++++ Records for the exercise ++++

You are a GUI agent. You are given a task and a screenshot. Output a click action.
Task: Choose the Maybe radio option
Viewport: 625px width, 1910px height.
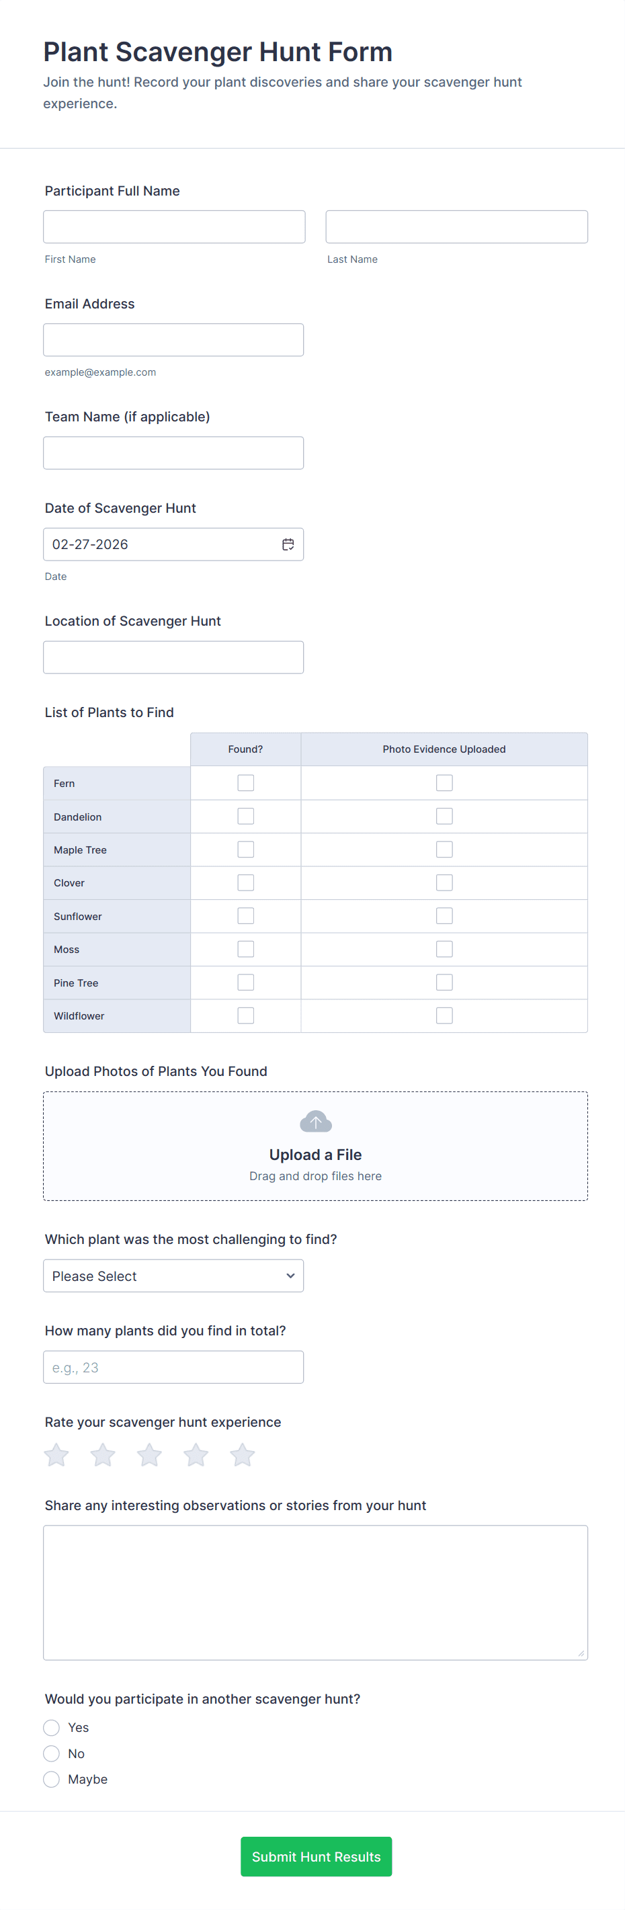(51, 1780)
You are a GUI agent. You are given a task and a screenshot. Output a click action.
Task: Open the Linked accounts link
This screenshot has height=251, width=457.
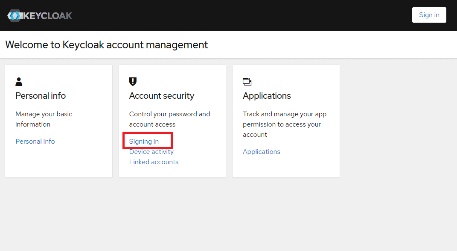click(x=154, y=162)
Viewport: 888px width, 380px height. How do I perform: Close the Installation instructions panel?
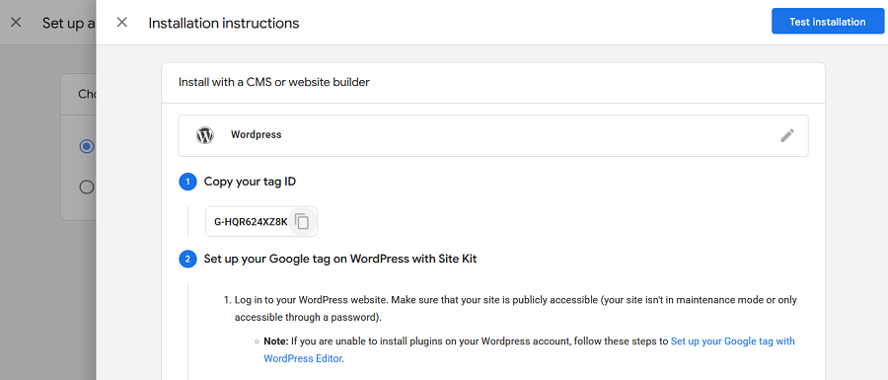click(x=121, y=23)
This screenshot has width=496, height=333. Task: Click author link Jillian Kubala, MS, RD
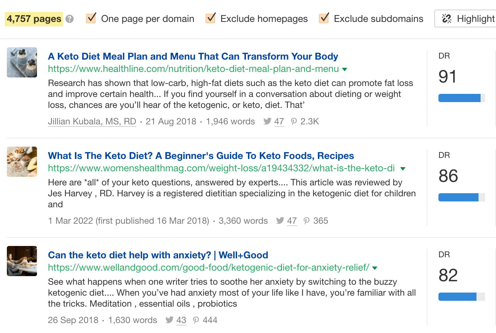point(92,121)
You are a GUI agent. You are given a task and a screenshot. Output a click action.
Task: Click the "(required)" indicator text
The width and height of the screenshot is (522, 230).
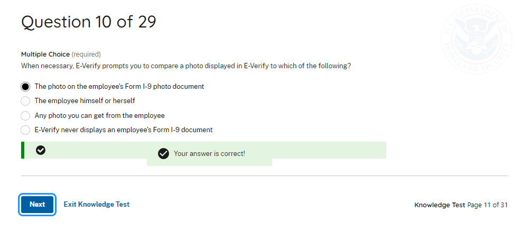pos(86,54)
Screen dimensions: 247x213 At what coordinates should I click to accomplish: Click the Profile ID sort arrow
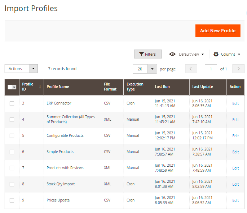(x=40, y=87)
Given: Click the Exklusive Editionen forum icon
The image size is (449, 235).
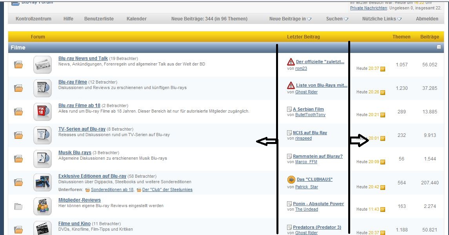Looking at the screenshot, I should click(43, 182).
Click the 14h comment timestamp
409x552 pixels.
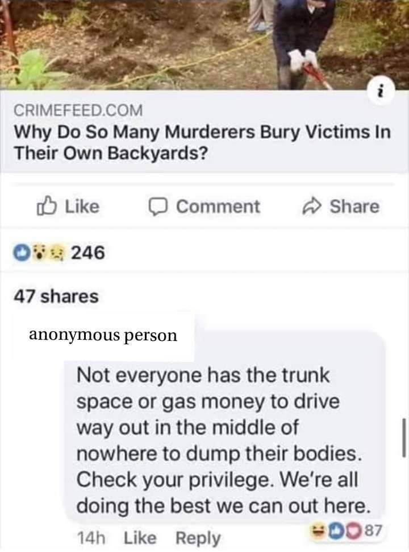coord(91,538)
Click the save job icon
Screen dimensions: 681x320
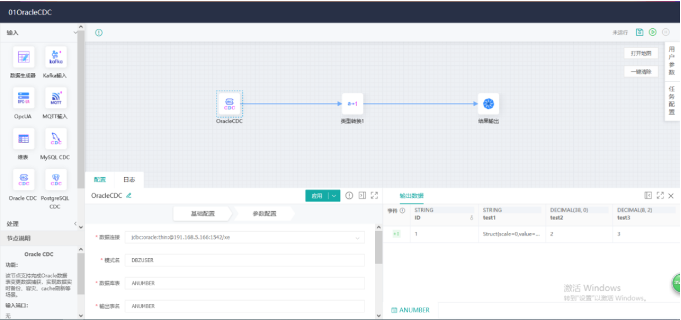click(639, 32)
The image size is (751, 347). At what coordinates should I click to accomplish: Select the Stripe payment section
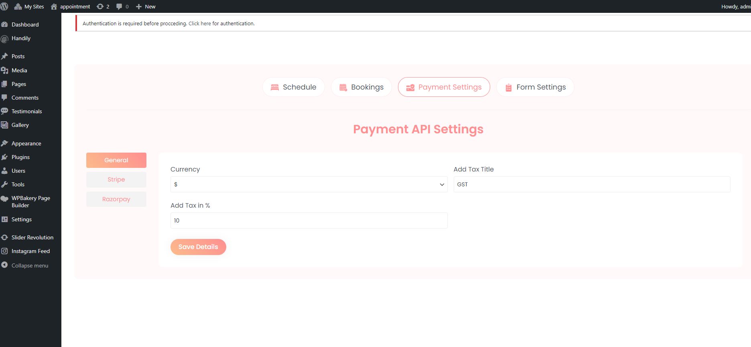(116, 180)
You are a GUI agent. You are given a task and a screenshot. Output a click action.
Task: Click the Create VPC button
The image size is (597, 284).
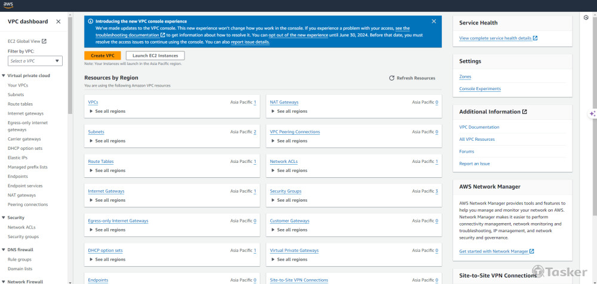tap(102, 55)
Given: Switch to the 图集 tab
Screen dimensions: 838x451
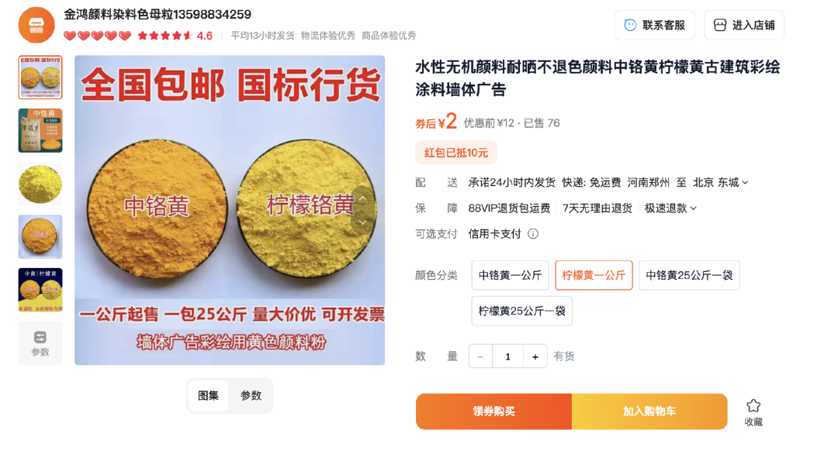Looking at the screenshot, I should click(209, 395).
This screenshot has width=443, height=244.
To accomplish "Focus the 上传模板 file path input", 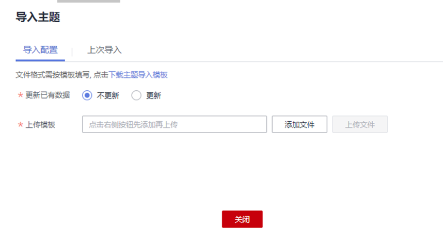I will click(175, 124).
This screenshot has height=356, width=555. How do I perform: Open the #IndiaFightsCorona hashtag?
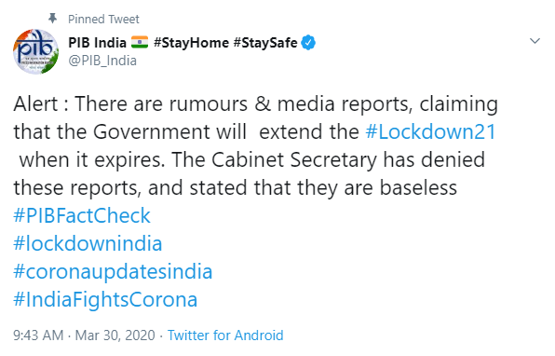(x=105, y=300)
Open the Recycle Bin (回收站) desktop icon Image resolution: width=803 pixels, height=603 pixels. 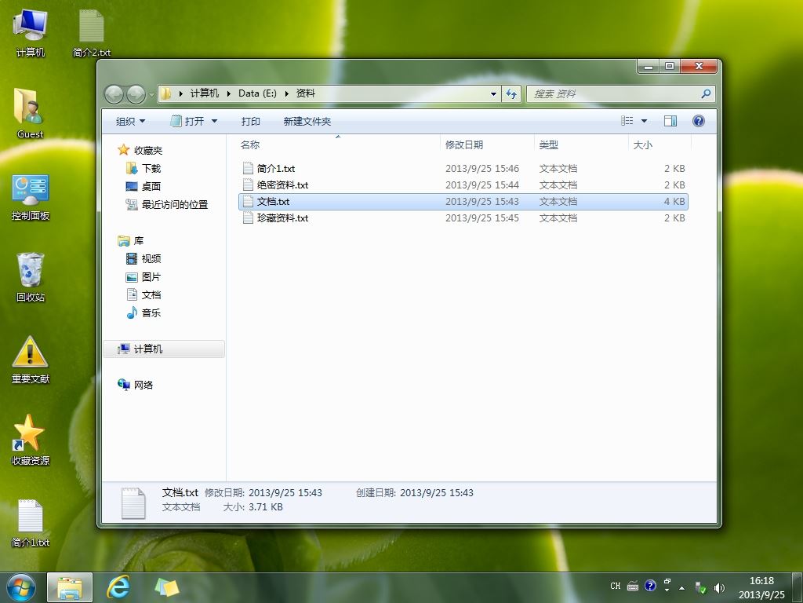point(31,276)
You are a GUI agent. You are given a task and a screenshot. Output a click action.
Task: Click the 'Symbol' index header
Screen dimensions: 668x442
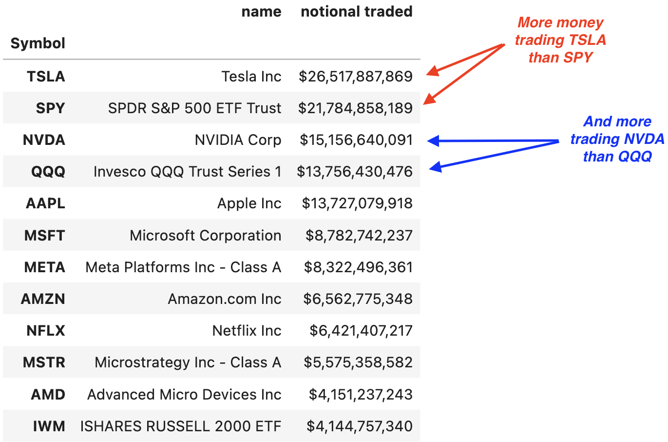pos(38,43)
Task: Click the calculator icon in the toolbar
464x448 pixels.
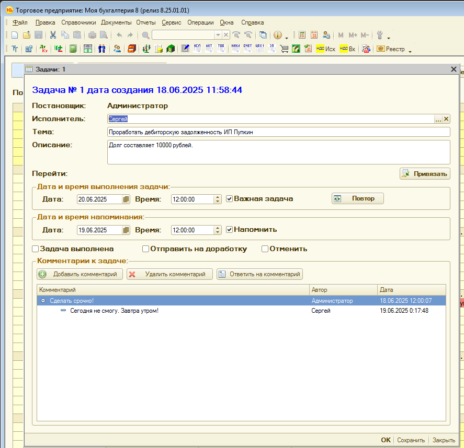Action: [302, 35]
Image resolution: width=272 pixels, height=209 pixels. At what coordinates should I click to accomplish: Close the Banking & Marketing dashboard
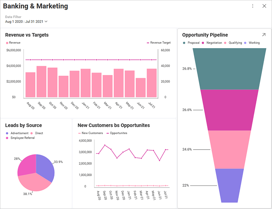(x=264, y=6)
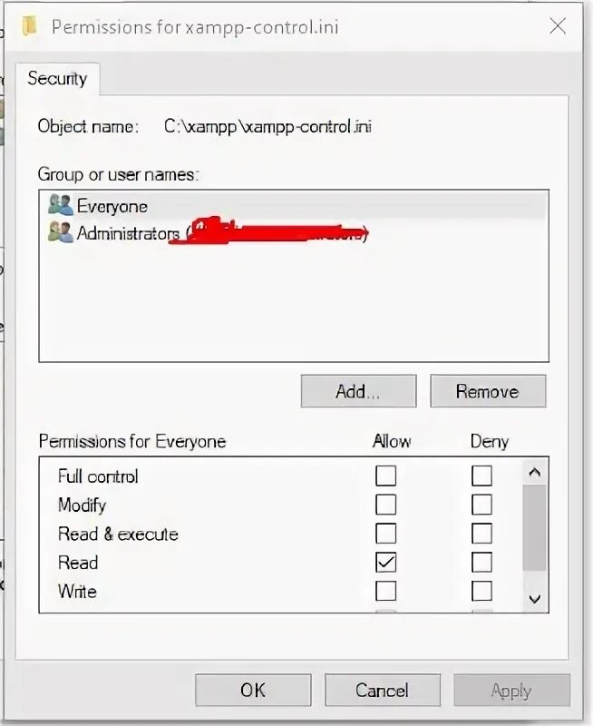The height and width of the screenshot is (726, 593).
Task: Check Deny for Read permission
Action: (x=482, y=563)
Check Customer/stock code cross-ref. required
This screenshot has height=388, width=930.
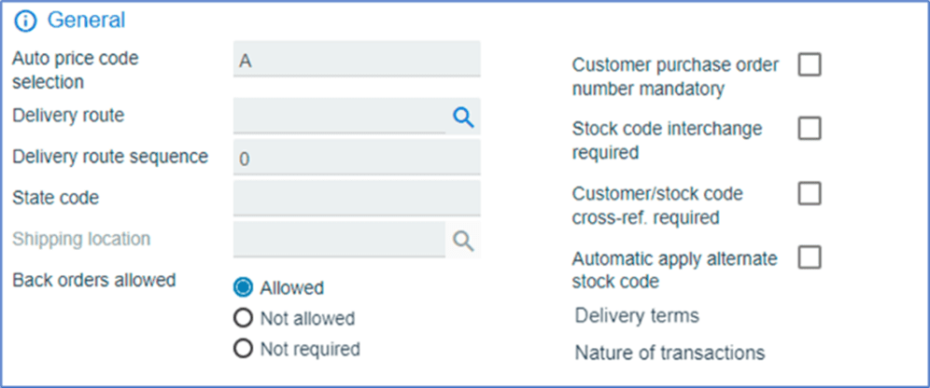click(810, 193)
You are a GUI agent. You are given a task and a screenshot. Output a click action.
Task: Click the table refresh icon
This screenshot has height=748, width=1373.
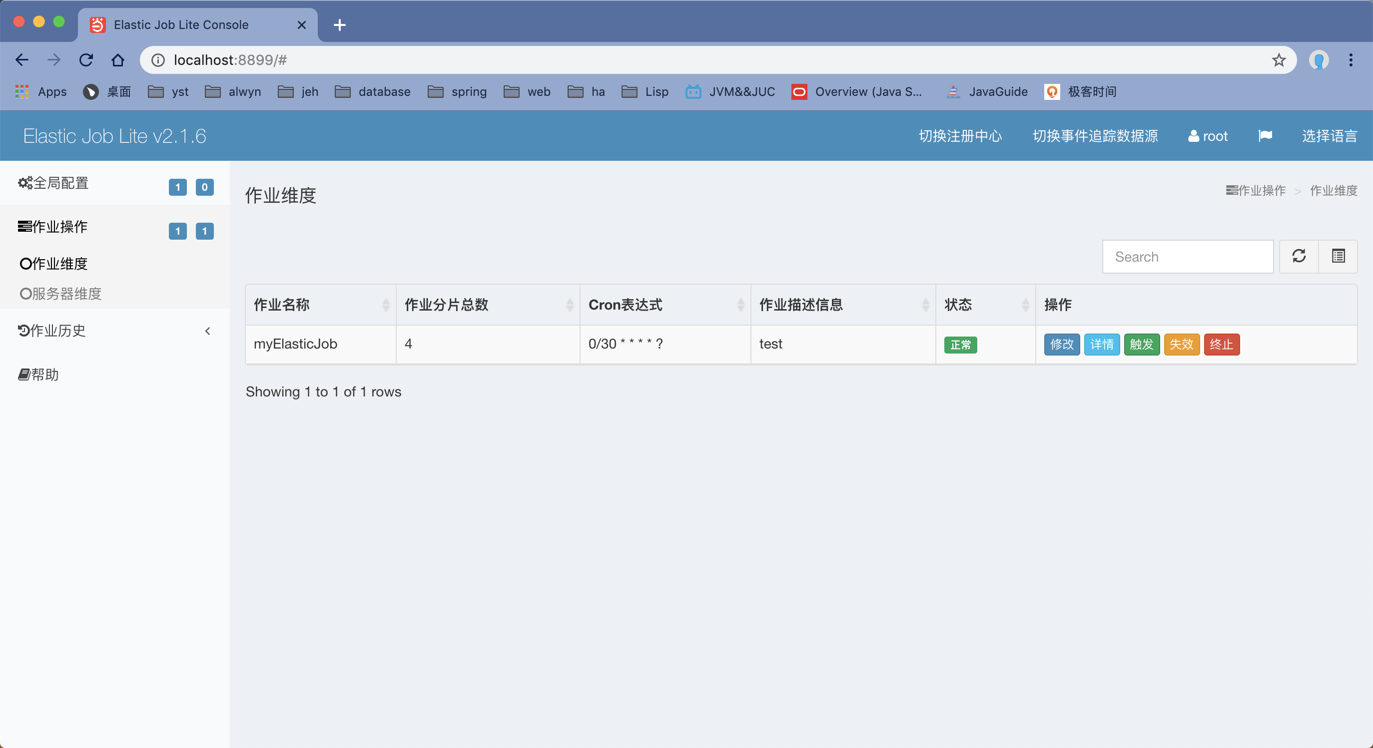point(1298,256)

++++

#### Exercise directions
With the pictures removed from your copy, retype the lines above from the one that contains "Task: Click the 'Symbol' index header" through the one that contains "Task: Click the table refresh icon", exactly.

#### Answer section
Task: Click the 'Symbol' index header
Screen dimensions: 668x442
pos(38,43)
Task: Click the calculator icon in the toolbar
464x448 pixels.
Action: [302, 35]
Image resolution: width=272 pixels, height=209 pixels. At what coordinates should I click to accomplish: Close the Banking & Marketing dashboard
(x=264, y=6)
The height and width of the screenshot is (726, 593).
Task: Check Deny for Read permission
Action: (x=482, y=563)
Check Customer/stock code cross-ref. required
This screenshot has height=388, width=930.
click(810, 193)
You are a GUI agent. You are given a task and a screenshot. Output a click action.
Task: Click the table refresh icon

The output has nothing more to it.